While Whitman’s poetry often works to define the United States of America as a nation, Maria Melendez Kelson’s poem “Let America be las américas” advocates for an unraveling of its nationhood and an unwinding of time, back to when the land that is America was a borderless part of a large, diverse continent.  Melendez Kelson prefaces the poem with a dedication of sorts that reads: “with Langston Hughes and Walt Whitman”.  Only, instead of a traditional dedication that begins with “for,” Melendez Kelson uses “with” to indicate that her poem should be read as a continuation of the poetry of Hughes and Whitman, instead of as a separate work that has been merely inspired by them.  To insert one’s poetry besides that of two of America’s most prominent poets is a bold and powerful move, and indicates that Melendez Kelson’s view of America should be considered with as much seriousness as Hughes’ and Whitman’s Americas.

A condor

Whitman dreams of an American that is great because it was the sum of so many diverse parts.  He extensively employs cataloguing in his poetry to name and describe the many different people that make up the fabric of his America: farmers, slaves, mothers, and many more.  As an example, Whitman’s use of cataloguing can be seen in the poem “I Hear America Singing”. Hughes’ vision of America is even more inclusive, as can be seen in his poem “Let America be America Again”.  In this poem, Hughes draws on the idea of America as a land where everybody can be free.  This is a Whitmanesque vision of America: in Hughes’ America, as in Whitman’s, there is a place for every person.  However, as a black man, Hughes did not have full access to this promise of American freedom, a sentiment which is echoed in the refrain of the poem: “America was never America to me.”  In other words, Whitman’s inclusive, democratic America did not actually exist for Hughes.

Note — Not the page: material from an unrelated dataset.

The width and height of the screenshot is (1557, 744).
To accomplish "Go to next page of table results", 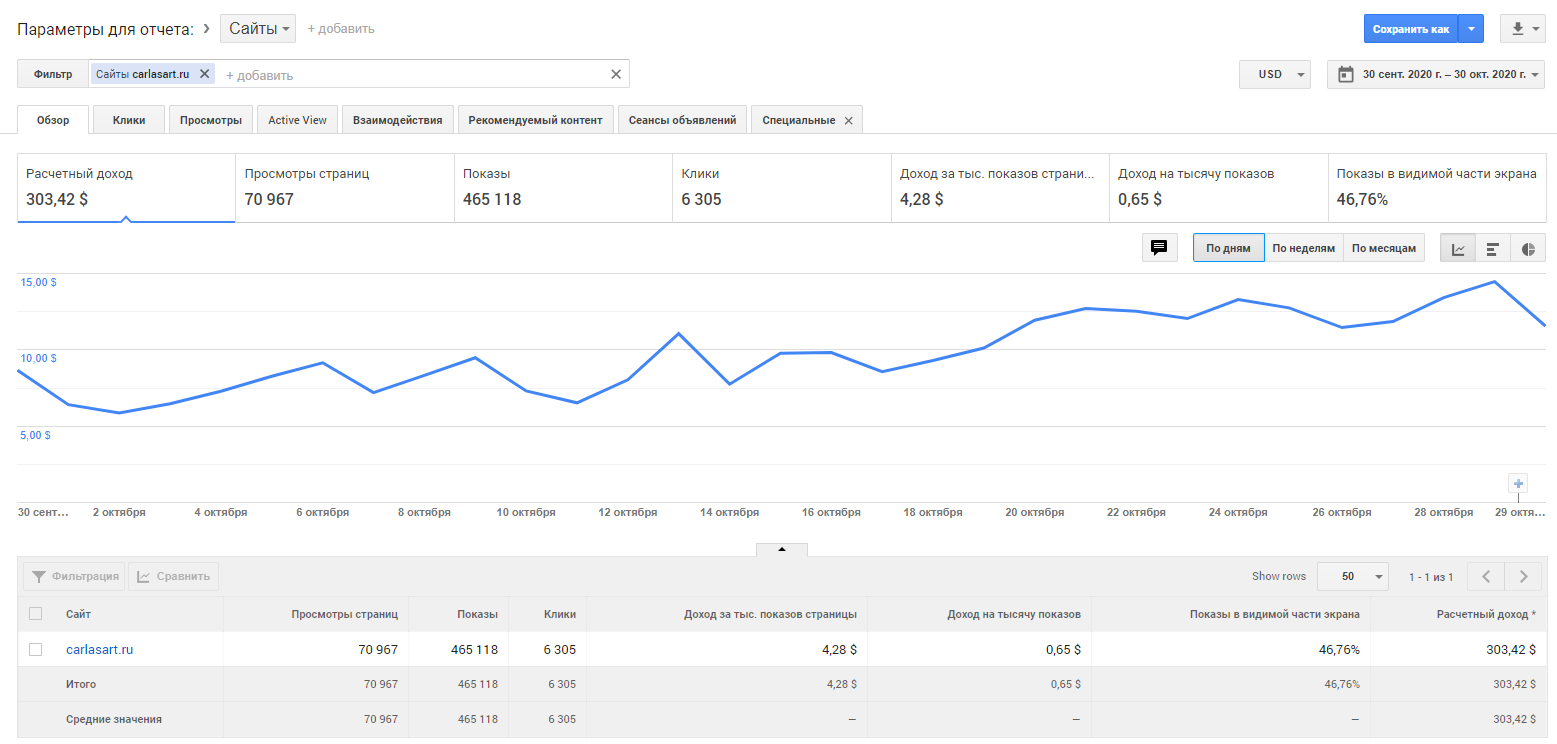I will point(1523,576).
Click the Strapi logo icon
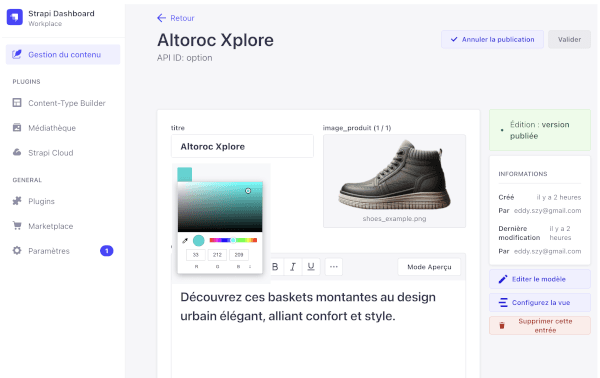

We find a curiously opposite sentiment in Melendez Kelson’s poem near the end, when she states “(america always was plural to me)” (WWMS 488).  Here she implies that the nation of America, as Whitman and Hughes dream of and criticize and attempt to outline, has deeper roots than either of these poets acknowledge.  In fact, it is not the nation but the land itself, and by extension the people who lived on it, that Melendez Kelson wants to dignify.  This distinction between America, the nation, and las américas, the land, can be seen in the lack of capitalization that Melendez Kelson uses to refer to the two concepts.  Melendez Kelson employs plentiful nature imagery and uses consonance to force her reader to consider her version of precolonial America.

A century plant, native to the Americas

She opens the poem with the image of “border-defying condors,” which are a type of vulture. Besides setting the scene of the poem to be in the desert, the image of a vulture begs the comparison to the colonizers who pick and pick at the native population of the Americas until there is nothing left.  She fills the poem with plants and trees that are native to the Americas, like the century plant, the candle tree, and the boojum tree. The inclusion of these plants and animals that are endemic or native to the Americas helps to paint a picture of the unspoiled land. The poem is filled with consonance, which has the effect of slowing the reader down so that they are compelled to consider this picture of the Americas that Melendez Karson paints.  For example, in the second stanza, the speaker says “pour us a tune of cottonwood caliche, / desert varnish and voles…”. The repetition of the hard “c” and “v” sounds draws attention to these phrases and helps them to stick in the reader’s mind. This poem offers a conception of America this is Whitmanian in tradition (as Langston Hughes’ vision of America was), but at the same time, predates Whitman and his tradition by uplifting a pre colonial America.

 

One Response to Visions of precolonial America in Melendez Kelson’s “Let America be las américas”

  1. chacei November 12, 2019 at 5:11 pm #

    The last sentence of your post captures the heart of what makes Whitman’s work controversial, its because Whitman was writing in a post-colonial America, where so many groups of people were being oppressed and that’s just the way it was. And you’re right when you say that Whitman did understand the many different parts of America to be beautiful and what made it so unique. But the poem you reference here seems like it should always be taught alongside Whitman’s America poems because it adds an important element to history. I like what you said about how Melendez Kelson’s ‘Let America be las américas’ “advocates for an unraveling of its nationhood and an unwinding of time, back to when the land that is America was a borderless part of a large, diverse continent.” This phrase and the image of the wild bird flying are really important.